However, once I saw the end of “6 Underground” I started to think that perhaps Bay is slyer than we think, and our protagonists aren’t actually supposed to be heroes. First of all, the insane amount of collateral damage inflicted by Reynolds and his team is justified in the name of deposing the evil dictator of Turgistan, who is shown in yet another flashback dropping chemical weapons on a refugee camp right when Reynolds is handing out relief supplies as part of a P.R. effort (the brief few moments here when Reynolds tries to act like a normal person and not his usual Jim Carreyesque overacting smug prick are among his least convincing to date).
Now overthrowing a genocidal Middle East dictator with an iron grip on his country would seem daunting for even someone with slightly less than a billion dollars, but fortunately for Reynolds the dictator Rovach has a super-nice brother named Murat who is being held in exile against his will. Let’s let Ryan explain the rest of his fool-proof plan: “The last thing we are gonna do is we’re gonna say goodbye to piece-of-shit dictator brother and hello to democracy-loving brother.”
(Also, for some reason they are planning to stage this coup on the “Day of the Dead,” and we’ll see the occasional title card reading something like “One day until Day of the Dead.” Why a coup in a Middle Eastern country absolutely has to take place during a Mexican holiday, other than for vague symbolic reasons, is yet another question you will not get an answer to in this film.)
Now you might think Bay’s prescription for peace in the Middle East – hope every insane fascist tyrant somehow has a normal peaceful brother you can swap in his place – is rather simplistic and unrealistic, but hey fuck you, it totally works! Reynolds and his team rescue Murat from captivity and highjack Turgistan’s state-run TV to broadcast an appeal by the nice brother to his countrymen, and honestly the only laugh I got in the film was the montage of people immediately taking to the streets after Murat has barely finished some boilerplate about “starting a revolution” and “taking back our country.”
Either way, Murat takes control of the government after appealing to the better nature of the military high command, and the evil Rovach is captured and dropped into the same refugee camp he had bombed previously, where he is chased down and killed by a mob of his former subjects. The triumphant tone the film takes indicates that we are supposed to come away believing that now that the “bad” leader is gone, peace and freedom will be the norm in Turgistan, and all the collateral damage caused by Reynolds and his bumbling crew was worth it since it did in fact make the world a “little less shitty.”

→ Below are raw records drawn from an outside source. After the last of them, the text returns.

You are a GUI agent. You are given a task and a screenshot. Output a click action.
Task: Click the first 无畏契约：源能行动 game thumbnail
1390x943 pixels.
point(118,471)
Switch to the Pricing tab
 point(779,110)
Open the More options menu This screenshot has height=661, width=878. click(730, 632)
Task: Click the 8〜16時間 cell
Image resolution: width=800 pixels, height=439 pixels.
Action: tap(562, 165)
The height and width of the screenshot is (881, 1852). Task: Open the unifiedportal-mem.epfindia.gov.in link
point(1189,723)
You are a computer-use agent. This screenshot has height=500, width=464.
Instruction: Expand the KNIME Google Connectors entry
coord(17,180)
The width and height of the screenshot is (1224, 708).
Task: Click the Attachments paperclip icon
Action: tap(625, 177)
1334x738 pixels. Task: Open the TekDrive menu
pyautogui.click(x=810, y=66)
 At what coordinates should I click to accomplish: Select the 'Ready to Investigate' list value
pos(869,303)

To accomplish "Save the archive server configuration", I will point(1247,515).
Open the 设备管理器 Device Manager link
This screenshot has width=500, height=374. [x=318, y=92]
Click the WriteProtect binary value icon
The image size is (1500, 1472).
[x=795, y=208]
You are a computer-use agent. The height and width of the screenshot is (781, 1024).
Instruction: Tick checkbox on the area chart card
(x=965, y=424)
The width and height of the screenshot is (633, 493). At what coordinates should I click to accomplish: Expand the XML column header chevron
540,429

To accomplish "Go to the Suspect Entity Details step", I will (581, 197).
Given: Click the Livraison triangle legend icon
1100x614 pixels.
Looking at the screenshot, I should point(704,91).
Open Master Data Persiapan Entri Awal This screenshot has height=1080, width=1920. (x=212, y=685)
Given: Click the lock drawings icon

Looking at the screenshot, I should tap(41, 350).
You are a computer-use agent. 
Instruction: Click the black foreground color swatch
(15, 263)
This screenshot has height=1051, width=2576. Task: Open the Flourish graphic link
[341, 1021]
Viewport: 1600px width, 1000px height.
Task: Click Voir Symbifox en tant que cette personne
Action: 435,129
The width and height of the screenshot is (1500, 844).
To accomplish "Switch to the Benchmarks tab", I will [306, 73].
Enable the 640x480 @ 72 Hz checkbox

Yet it would be bizarre if that’s the message Bay intends, since he directed a different movie less than four years ago – “13 Hours” – that dealt with the disastrous real-life consequences of regime change in the Middle East, in this case the efforts by the United States and international partners to force out longtime Libyan dictator Muammar Gaddafi in 2011. Bay’s earlier film even opens with news footage that is almost a carbon copy of scenes from the end of “6 Underground,” including a terrified former dictator being captured and beaten in broad daylight by his countrymen and happy protestors cheering in the streets:
Rather than leading to peace and freedom, Gaddafi’s death caused a power vacuum in Libya that turned the country into one of the most dangerous places in the world, leading to an attack on U.S. personnel the next year that killed an American ambassador and three others, and which likely would have killed more if not for the heroic efforts of the five CIA military contractors depicted in Bay’s film. While the juvenile wish-fulfillment fantasy of “6 Underground” is completely at odds with the thoughtful and mature tone of “13 Hours,” maybe Bay is actually making a subtle commentary about the long-lasting damage that can be caused by good but naïve intentions, and that someday people similar to the men and women who fought off an all-night attack in Benghazi are going to have to deal with the mess caused by Reynolds and his band of “heroes.”
Or maybe it’s just that someone like Michael Bay really doesn’t give much thought to these things.